A walking path along the Tomebamba River, one of four rivers in the city, connects many neighborhoods in Cuenca. A popular stretch lies between the Calle Larga and the University of Cuenca. Keep your eyes open for beautiful historic homes, and don’t be surprised if you catch someone washing their laundry on the shore.
Famous for its classic blue domes and rose-hued alabaster facade, the New Cathedral is one of the most visited destinations in Cuenca. Although the church is fairly new (it was only completed in 1975) it took almost a century to construct. Take the time to tour the entire church, including the rooftops and the underground mausoleum.
Located in the middle of town, the Parque Arquelogico de Pumapungo holds an impressive collection of ancient Incan structures. The archaeology site includes a multi-terraced pyramid structure that was likely a palace and the residence of a great Incan ruler. Ancient baths and a mausoleum have been identified underground. The park also includes extensive gardens, ancient aqueducts, and a small aviary of Ecuadorian parrots.
A visit to the Todos Santos neighborhood is a history lesson in both pre-Columbian and Colonial Cuenca. Tour the ancient Cañari-Incan ruins and the Todo Los Santos Church before walking the local streets, picking out the oldest buildings along the way.

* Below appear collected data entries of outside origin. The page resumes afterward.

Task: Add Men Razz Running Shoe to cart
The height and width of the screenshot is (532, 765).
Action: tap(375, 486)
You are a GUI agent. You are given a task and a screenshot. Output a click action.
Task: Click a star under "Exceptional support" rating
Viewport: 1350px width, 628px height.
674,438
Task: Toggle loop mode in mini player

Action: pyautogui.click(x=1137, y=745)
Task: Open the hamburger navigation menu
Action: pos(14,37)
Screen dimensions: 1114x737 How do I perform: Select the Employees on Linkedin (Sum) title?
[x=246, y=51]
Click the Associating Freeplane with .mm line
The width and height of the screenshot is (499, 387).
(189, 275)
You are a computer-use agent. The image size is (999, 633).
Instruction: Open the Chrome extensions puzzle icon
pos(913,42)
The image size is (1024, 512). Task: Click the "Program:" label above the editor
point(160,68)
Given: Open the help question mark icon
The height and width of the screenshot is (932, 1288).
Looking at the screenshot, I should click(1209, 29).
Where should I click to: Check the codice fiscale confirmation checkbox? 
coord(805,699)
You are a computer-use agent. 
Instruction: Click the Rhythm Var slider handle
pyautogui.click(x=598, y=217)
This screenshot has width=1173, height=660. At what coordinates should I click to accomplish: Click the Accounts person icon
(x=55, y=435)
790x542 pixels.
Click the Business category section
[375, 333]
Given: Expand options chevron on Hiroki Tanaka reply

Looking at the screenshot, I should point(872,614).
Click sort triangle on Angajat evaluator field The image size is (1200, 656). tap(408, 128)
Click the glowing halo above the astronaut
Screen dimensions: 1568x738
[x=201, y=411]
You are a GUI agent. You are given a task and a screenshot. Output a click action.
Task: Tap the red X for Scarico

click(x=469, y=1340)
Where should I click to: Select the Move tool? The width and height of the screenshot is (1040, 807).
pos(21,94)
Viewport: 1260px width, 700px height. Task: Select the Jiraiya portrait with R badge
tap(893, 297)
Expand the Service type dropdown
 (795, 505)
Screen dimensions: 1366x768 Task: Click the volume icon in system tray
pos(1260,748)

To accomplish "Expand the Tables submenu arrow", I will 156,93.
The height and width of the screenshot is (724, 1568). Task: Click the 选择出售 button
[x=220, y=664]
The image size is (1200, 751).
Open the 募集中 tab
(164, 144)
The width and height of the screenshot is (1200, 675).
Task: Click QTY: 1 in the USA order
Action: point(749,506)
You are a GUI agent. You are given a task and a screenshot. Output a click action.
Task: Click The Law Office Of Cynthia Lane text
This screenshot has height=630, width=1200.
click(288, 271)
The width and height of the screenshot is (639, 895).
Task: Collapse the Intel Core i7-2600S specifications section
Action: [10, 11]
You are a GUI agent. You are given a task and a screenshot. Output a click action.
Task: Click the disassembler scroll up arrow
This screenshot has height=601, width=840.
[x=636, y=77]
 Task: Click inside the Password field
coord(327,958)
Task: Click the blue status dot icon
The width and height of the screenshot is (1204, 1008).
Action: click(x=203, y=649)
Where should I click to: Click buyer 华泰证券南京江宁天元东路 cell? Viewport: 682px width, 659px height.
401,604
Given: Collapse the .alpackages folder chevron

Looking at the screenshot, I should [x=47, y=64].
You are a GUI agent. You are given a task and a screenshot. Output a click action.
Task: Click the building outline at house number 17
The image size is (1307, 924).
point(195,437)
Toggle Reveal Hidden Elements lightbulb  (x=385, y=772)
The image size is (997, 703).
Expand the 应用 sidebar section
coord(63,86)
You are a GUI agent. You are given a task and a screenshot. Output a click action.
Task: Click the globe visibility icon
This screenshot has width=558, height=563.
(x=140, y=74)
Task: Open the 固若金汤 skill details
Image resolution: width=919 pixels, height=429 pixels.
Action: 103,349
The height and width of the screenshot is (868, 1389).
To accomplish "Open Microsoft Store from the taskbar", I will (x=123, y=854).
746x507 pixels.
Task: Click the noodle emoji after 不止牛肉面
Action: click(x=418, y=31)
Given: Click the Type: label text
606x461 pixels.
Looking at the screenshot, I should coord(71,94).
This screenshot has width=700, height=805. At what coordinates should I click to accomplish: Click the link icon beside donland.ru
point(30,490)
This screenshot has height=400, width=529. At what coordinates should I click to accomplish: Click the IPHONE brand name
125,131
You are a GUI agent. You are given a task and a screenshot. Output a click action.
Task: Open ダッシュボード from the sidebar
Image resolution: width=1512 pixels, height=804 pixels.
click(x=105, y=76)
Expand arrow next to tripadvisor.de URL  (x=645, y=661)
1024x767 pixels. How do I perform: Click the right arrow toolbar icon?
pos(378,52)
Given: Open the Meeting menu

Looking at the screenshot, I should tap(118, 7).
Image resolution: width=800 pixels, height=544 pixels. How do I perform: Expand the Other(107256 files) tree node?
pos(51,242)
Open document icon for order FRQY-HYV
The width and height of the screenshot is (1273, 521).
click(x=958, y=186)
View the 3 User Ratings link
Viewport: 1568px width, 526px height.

Located on the west side of the New Cathedral is the most colorful flower market in Cuenca. Even on a cloudy day, the vibrant colors of locally grown roses, orchids, and other beautiful flowers overwhelm the eye. This is one of the most picturesque spots in the city.
The traditional Panama hat is an Ecuadorian invention. Locals call them sombreros de paja toquilla, or straw hats. Learn all about the history and making of the Ecuadorian Panama hat at the Museo del Sombrero, or visit one of the many shops selling these mementos.
There are several locations around town where you can buy keepsakes to take home with you, but the best artisans’ market is indoors, just off the Plaza San Francisco: the Centro Municipal Artesanal. Several vendors have small shops selling traditional dolls, colorful baskets, intricate jewelry, hand-loomed textiles, and the work of local painters and artists.
Visit the Mirador del Turi for amazing views over the city of Cuenca. There are several ways to do this, including by taxi, local bus, and tour bus. Many travelers to Cuenca make this a day trip, but the view at night is spectacular, even on a cloudy day.
The most impressive Incan ruins in Ecuador, at Ingapirca, are located an hour and a half outside of Cuenca. The Temple of the Sun, a golden-green edifice built in the style favored by the Inca for religious and ceremonial structures, stands as a centerpiece among an ancient city first built by the local Cañari tribe. The hiking trail outside of the main park leads to the best views of this impressive monument.
Just an hour outside of Cuenca, the Cajas National Park is a stunning high-altitude wonder. Pocket lakes, granite mountains, and boggy tundra make for an outdoor adventure fit for intrepid hikers. One of many great national parks in Ecuador, Cajas is a jewel of the Ecuadorian Andes and well worth the trip.